What is really happening here is that Setanta has an ideological narrative... and he feels an obsessive need to shut down any discussion that questions it. He doesn't really provide facts, his goal is to shut down discussion, rather than engage it or even allow it.
It's intellectual bullying for the sake of a partisan narrative.
@Setanta,
Setanta is a poster child for the point I am making in this thread. He has a view of History that has been careful crafted to support a modern ideological viewpoint. This make it difficult to discuss differing viewpoints or to get an understanding of different cultures (a set of skills that I think would be useful to him in this diwcussion).

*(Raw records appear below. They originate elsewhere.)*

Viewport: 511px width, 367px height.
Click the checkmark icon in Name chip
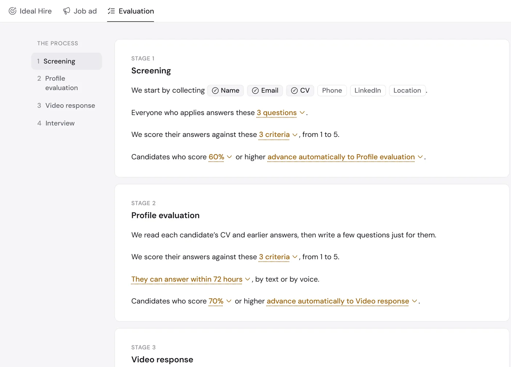(x=215, y=91)
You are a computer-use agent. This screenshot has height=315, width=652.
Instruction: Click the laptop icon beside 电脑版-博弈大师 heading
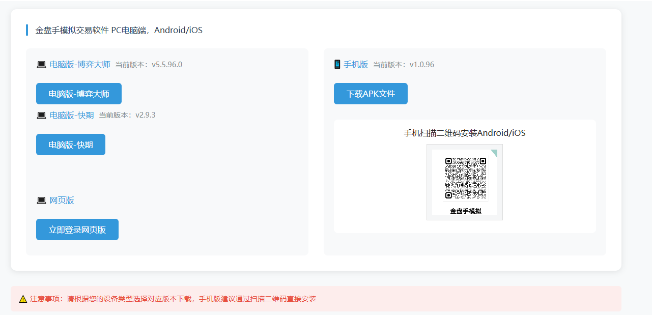pyautogui.click(x=41, y=65)
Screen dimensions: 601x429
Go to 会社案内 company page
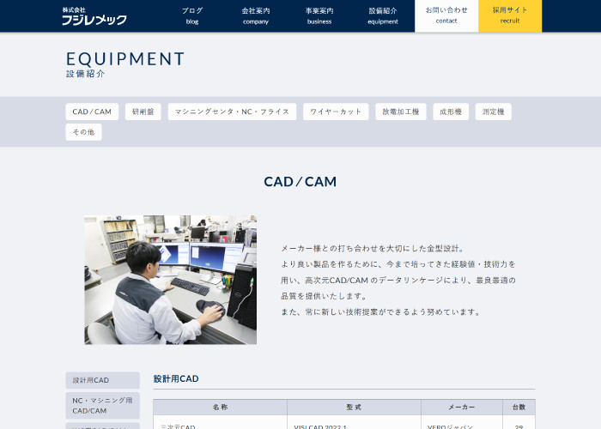[x=256, y=15]
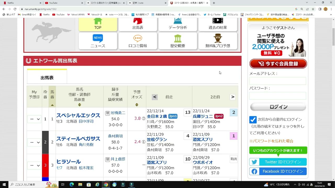Click the 今すぐ会員登録 button
Image resolution: width=335 pixels, height=188 pixels.
278,63
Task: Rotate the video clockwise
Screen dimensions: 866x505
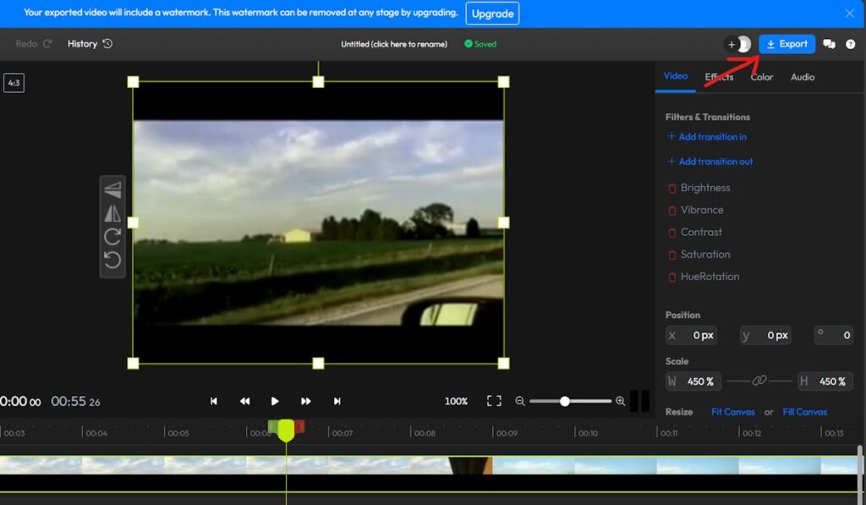Action: [112, 237]
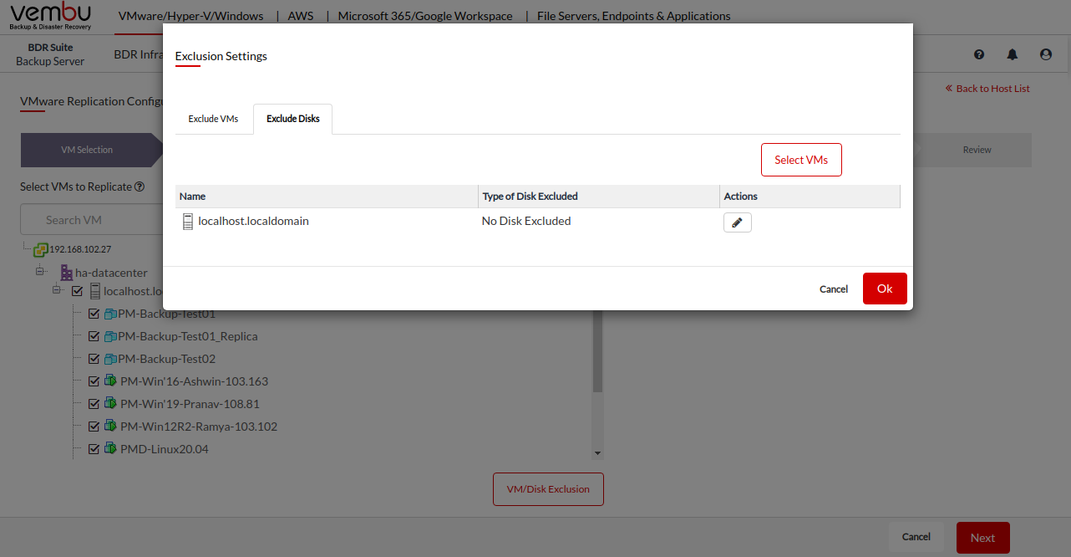Open the user account profile icon
Screen dimensions: 1071x557
tap(1046, 54)
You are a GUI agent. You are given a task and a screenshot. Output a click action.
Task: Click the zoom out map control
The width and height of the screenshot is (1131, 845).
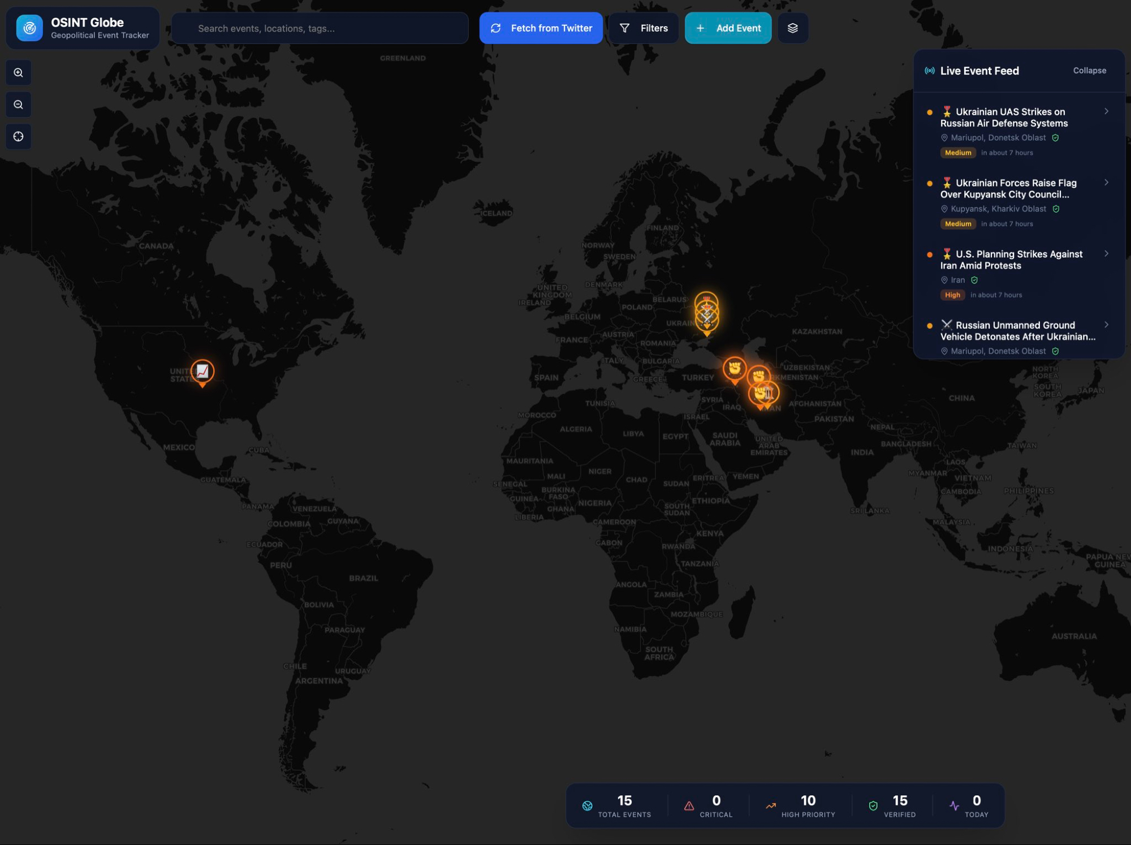point(18,105)
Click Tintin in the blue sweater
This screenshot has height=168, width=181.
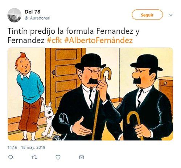click(29, 96)
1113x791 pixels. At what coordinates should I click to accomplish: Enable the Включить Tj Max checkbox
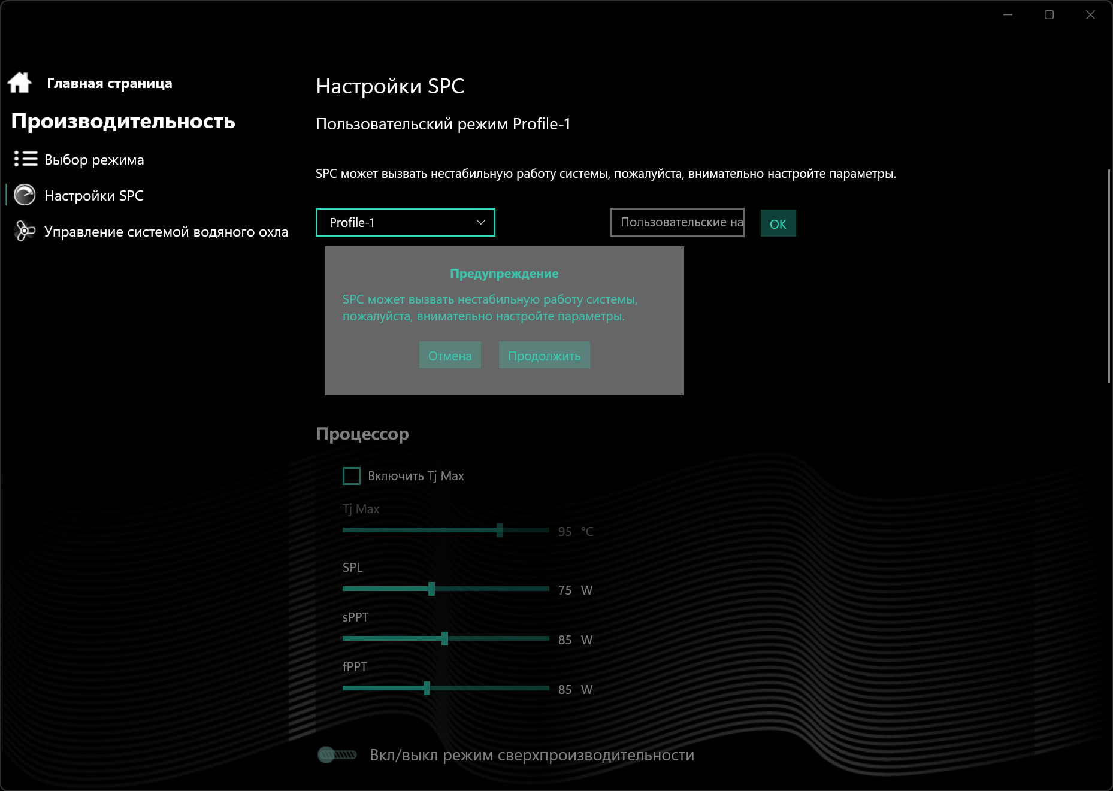[x=352, y=476]
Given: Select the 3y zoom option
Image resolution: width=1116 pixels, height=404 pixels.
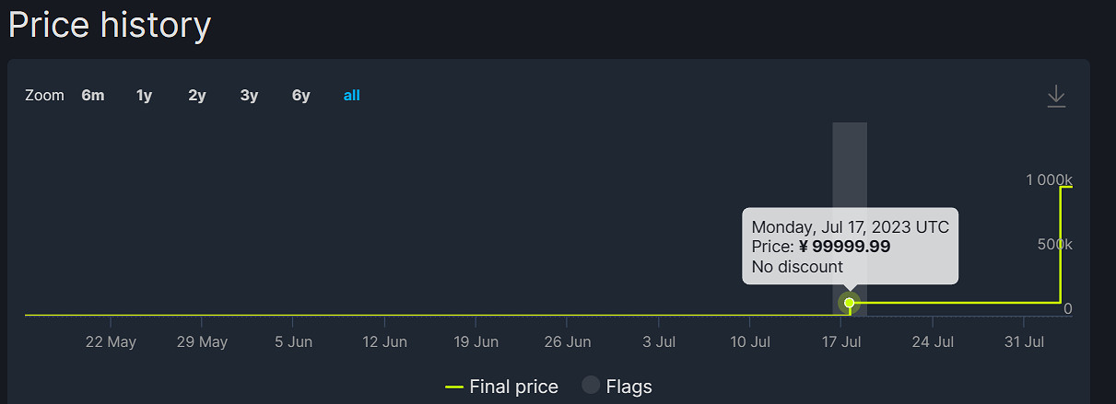Looking at the screenshot, I should 249,95.
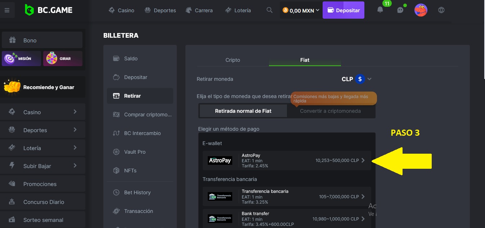
Task: Click the search magnifier icon
Action: click(269, 10)
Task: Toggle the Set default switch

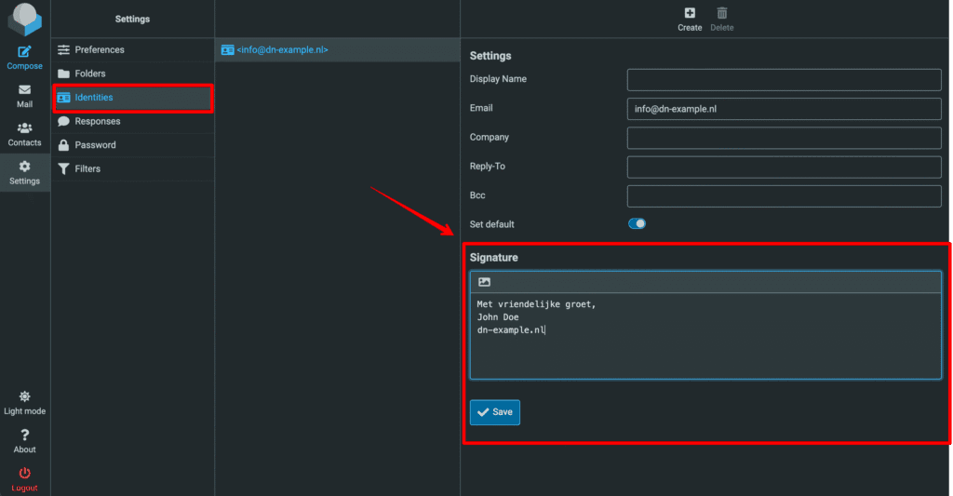Action: coord(637,224)
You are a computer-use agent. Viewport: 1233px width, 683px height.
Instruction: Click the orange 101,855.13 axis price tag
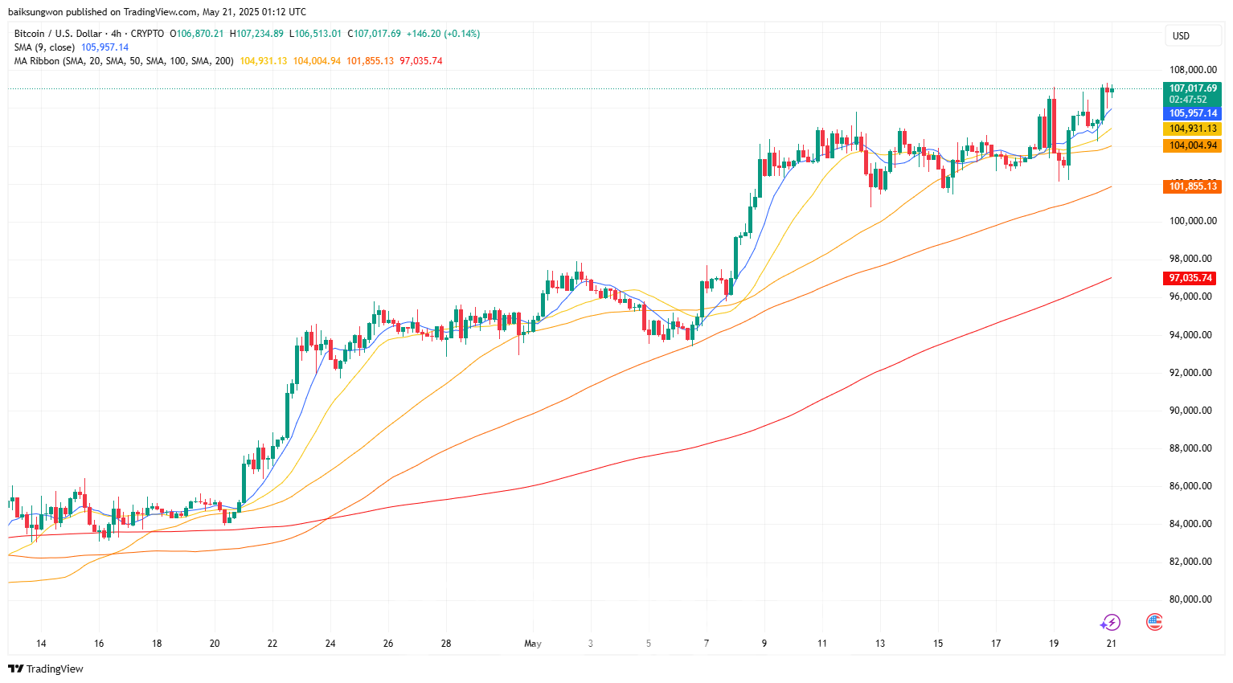tap(1193, 186)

The funny thing is that Setanta and I agree. I don't dispute the role of women in providing for "calories" through foraging in indigenous tribes. Quite the opposite, I am making the argument that
we should view these things, as much as possible, separate from our own cultural biases. I have yet to see any reason that these societies doubted the value of women in providing resources to the society as a whole.
Women were also viewed this way in Western cultures from Ancient Greece to Colonial America. This is not in dispute.
Setanta has also already violently agreed with me that the term "earn livelihood" is not useful in many cultural contexts.
There is a modern ideological narrative here. I am saying there shouldn't be. And that is the reason for Setanta's little tantrum.
@maxdancona,
maxdancona wrote:There is a modern ideological narrative here.
"Western cultures" is the biggest modern ideological term in this context in my opinion.
@maxdancona,
Your central point really is meaningful.There is also a theory called 'Postmodernism' in social sciences which says that every piece of writing inevitably has bias present.That bias can be less or more but still no writing can be completely objective.There is influence of the writer's personal beliefs or inclinations,biases,nature,society etc.So,there is need of studying things again,questioning them, analyzing and deconstructing them.Yes,one cannot look at everything through the lens of ones own beliefs,one should try to be as much objective as possible.Objective approach can lead to best form of knowledge and extend the frontiers of it.
@student2,
Indeed, postmodernists doubt that an accurate telling of the past is possible.
Historical research, however, tries to understand the past.
@Walter Hinteler,
Pure objectivity is but an ideal, which we can (and should) try to approach, but which we will never reach. This is the case in
any domain of enquiry. More so in domains that are deeply important to us, such as politics or history, than in domains which we care less about, such as astronomy. But still, we are subjective by nature, if not by definition.